▸ DOCUMENT SEGMENT:
_____
What is Structured Data?

#webdev #datascience

Structured data is data that is structured - that is perhaps the most succinct summary of it without telling you anything you didn't already expect. To take away something more than that, it can be useful to break down what structured data can look like.

When we say a set of data is structured, it has properties and values that hold a specific meaning. One value might represent some amount of money, another value might represent a date, and a third might be an address. When labelled appropriately, these values can then represent a greater context - perhaps they represent details on an invoice or payslip.

{
  "amount": 20.00,
  "datePaid": "2017-08-12T12:56:00",
  "address": "123 Example Street, Some Suburb, Some City"
}

This data could be in a database, a spreadsheet, a JSON blob - it doesn't matter. If there is data and a defined data model, that is structured data. When data is structured well, it makes it easier to query, process and generally use the data.

In contrast, there is also unstructured data. The value for our address property in the example above is itself unstructured data.
_____
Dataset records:

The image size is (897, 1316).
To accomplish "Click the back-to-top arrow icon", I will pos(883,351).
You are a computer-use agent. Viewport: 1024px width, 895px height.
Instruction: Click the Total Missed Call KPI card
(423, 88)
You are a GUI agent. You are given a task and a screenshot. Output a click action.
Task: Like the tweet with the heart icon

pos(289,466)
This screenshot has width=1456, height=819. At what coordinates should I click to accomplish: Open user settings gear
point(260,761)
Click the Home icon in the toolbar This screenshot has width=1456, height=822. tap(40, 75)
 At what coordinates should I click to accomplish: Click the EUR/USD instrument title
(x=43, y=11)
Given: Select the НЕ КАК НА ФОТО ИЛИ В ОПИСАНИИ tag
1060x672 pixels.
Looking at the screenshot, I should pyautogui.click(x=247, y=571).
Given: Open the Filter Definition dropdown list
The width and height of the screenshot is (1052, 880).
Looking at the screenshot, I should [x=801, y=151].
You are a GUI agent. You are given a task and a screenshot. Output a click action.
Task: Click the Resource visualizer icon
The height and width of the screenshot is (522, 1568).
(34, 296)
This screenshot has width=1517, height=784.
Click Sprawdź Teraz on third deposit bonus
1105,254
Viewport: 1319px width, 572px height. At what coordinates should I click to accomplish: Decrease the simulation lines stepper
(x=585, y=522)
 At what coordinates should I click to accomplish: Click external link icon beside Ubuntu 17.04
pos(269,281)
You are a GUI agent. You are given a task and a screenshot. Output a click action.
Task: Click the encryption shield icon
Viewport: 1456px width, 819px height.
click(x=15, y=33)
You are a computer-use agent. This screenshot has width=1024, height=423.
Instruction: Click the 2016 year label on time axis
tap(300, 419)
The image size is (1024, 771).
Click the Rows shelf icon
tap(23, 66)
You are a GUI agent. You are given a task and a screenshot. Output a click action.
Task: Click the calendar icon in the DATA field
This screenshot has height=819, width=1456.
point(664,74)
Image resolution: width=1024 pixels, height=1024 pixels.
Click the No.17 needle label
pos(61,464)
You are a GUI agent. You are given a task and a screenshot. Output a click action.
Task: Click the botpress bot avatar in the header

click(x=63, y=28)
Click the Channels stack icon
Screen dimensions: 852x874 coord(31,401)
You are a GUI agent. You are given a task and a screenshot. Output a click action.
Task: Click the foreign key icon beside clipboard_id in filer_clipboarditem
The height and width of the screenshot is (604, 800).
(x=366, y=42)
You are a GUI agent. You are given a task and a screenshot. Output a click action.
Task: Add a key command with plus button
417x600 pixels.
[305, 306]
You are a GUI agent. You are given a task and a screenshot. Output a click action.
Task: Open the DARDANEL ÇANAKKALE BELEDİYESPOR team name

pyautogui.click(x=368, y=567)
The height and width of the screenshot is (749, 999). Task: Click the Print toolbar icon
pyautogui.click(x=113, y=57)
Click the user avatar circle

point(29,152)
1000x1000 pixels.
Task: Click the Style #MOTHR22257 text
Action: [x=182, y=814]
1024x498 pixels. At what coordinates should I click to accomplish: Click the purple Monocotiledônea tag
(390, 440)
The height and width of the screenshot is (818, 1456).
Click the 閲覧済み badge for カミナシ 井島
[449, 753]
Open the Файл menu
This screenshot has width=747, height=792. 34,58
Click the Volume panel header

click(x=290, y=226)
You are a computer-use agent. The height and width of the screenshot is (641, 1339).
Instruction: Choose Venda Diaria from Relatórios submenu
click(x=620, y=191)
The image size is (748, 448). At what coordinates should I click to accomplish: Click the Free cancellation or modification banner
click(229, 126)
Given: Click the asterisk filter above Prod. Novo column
_____
▸ WRITTEN REQUEST: Can you carry the article about structured data forward, picking up right after its final sentence?

▸ EXPECTED ANSWER:
123 Example Street, Some Suburb, Some City

That single value has multiple internal components we would need to parse out depending what we are wanting to do. If we wanted to group all the records on the same street, we'd need to carefully parse the street, suburb and city out of our data. Different countries can have different formats and rules for addresses it is hard to process. Making the wrong assumption when parsing the data can lead to irregularities in the data, causing problems for whatever we wanted to consume that data. For instance, depending where you are in the world, can you assume all streets even have names?

While structured data can definitely be easier to work with, it doesn't make unstructured data useless. Instead, think of unstructured data as untapped potential - useful data exists but is difficult to get to.

Structured Data and Web Pages

Web pages are an interesting example of both structured and unstructured data. There are specific elements one could look at for certain information like the <title> element or other semantic elements like <article> or <section>. The problem though is that these elements are more like our "address" example earlier - they often contain more than just the strict data we are looking for. A title might have a prefix or suffix of the website's name. An article or section might have many other layers of <div>, <span> or any other elements to help form the site's structure. To top it off, the HTML structure can vary wildly from site to site. If you were wanting to extract data from multiple websites, it can get very hard very fast.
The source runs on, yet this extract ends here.